Опубликовано в журнале Знамя, номер 3, 2024
Предмет нашей сегодняшней Скорописи — биографическая рефлексия. Способы говорить о прожитых жизнях, моделировать их — обыкновенно, раз уж мы говорим именно о биографиях, а не об автобиографиях, — чужие жизни. Единственная среди книг этого обзора, способная показаться исключением, — книга Рената Беккина: она выглядит как личные воспоминания, там даже речь идет от первого лица (сразу приходит на ум в качестве дальней-дальней, но все-таки аналогии «Книга воспоминаний» Петера Надаша, автор которой уж точно говорит не о себе, но выстраивает сложную, динамически-равновесную конструкцию между опытом и воображением, которое, как мы знаем, тоже опыт. Чувствую, Беккин, при всей радикально иной и в целом существенно более простой устроенности его замысла, делает нечто, в конечном счете сопоставимое). За пределами книги автор ее не раз уже предупредил своих читателей, что его текст — не мемуары, он куда более сложен и неочевиден: это, хоть и на лично пережитом материале, — не о себе, а куда скорее то, что нынче называют «автофикшн», — с какими-то принципиально неведомыми читателю и, возможно, очень большими — а возможно, и нет — элементами вымысла.
Важно нам во всех ныне рассматриваемых и максимально разных случаях даже не то, что любая биография — всегда (в той или иной степени, неизменно определяющей характер выстраивания текста ничуть не менее, чем хронологический порядок описываемых событий) домысливание. Главное — то, что домысливание — это прежде всего мышление: о том, что волнует автора биографии, за реконструкцию и анализ чьей бы жизни он ни брался; усилие прояснить с помощью реконструируемой в тексте жизни и личности проблемы, стоящие перед автором, а то и перед его временем в целом. События, о которых идет речь, в конечном счете становятся инструментом для этого.

* _ВОПРОСЫ И ЗАДАНИЯ_:
- A) Согласуются ли с фрагментом обзора следующие утверждения: (i) обзор опубликован в журнале «Знамя» в 2024 году; (ii) в книге Рената Беккина речь идет от третьего лица; (iii) Беккин называет свой текст мемуарами? На каждое ответьте «да» или «нет» и приведите точную цитату из фрагмента, которая это решает.
- B) Чем, согласно фрагменту обзора, прежде всего является домысливание?

* _МАТЕРИАЛ_:

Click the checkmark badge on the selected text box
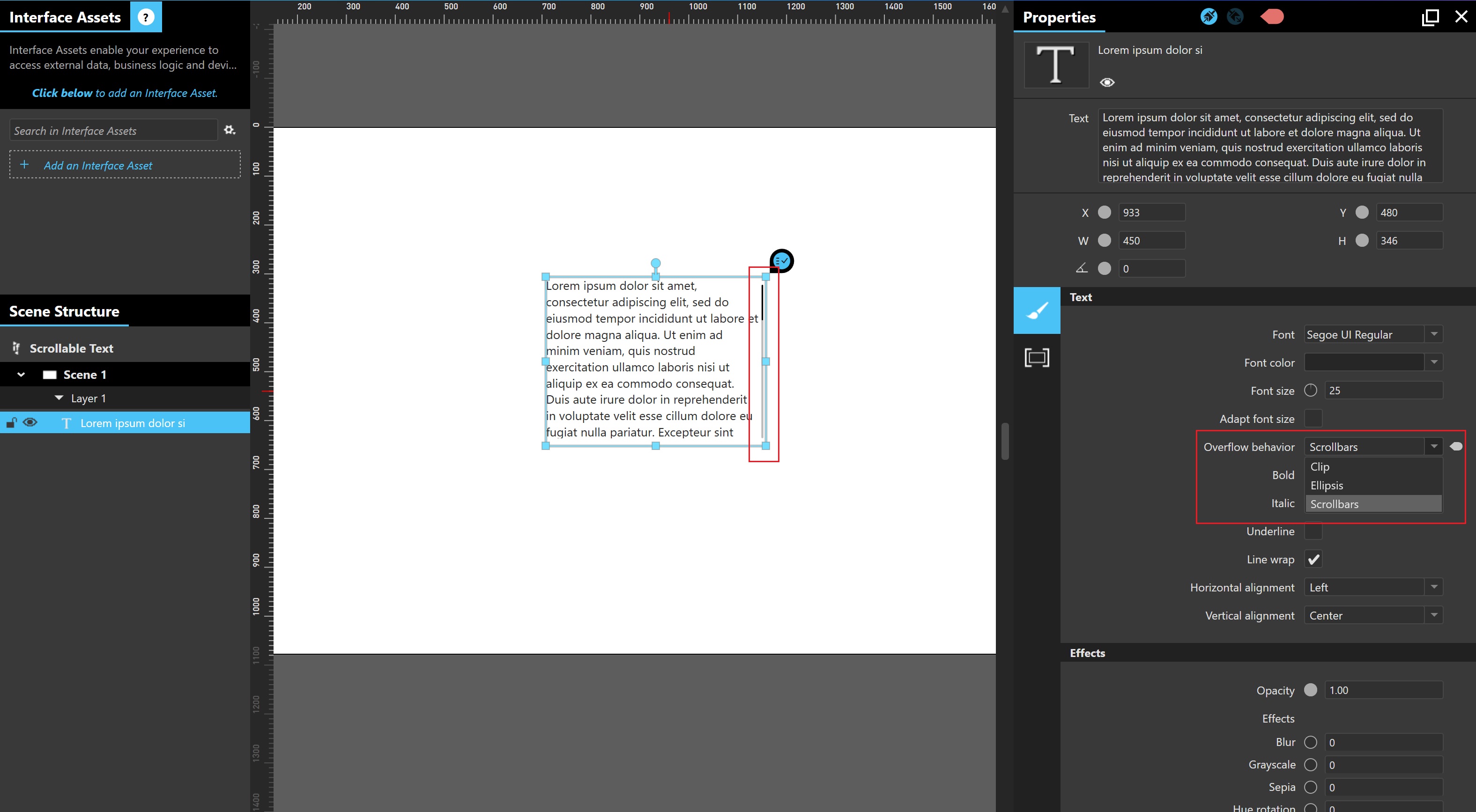The image size is (1476, 812). [x=782, y=260]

* _ОТВЕТЫ К ЗАДАНИЯМ_:
- A)
(i) Да: «Опубликовано в журнале Знамя, номер 3, 2024».
(ii) Нет: «там даже речь идет от первого лица».
(iii) Нет: «его текст — не мемуары».

- B) Домысливание — это прежде всего мышление.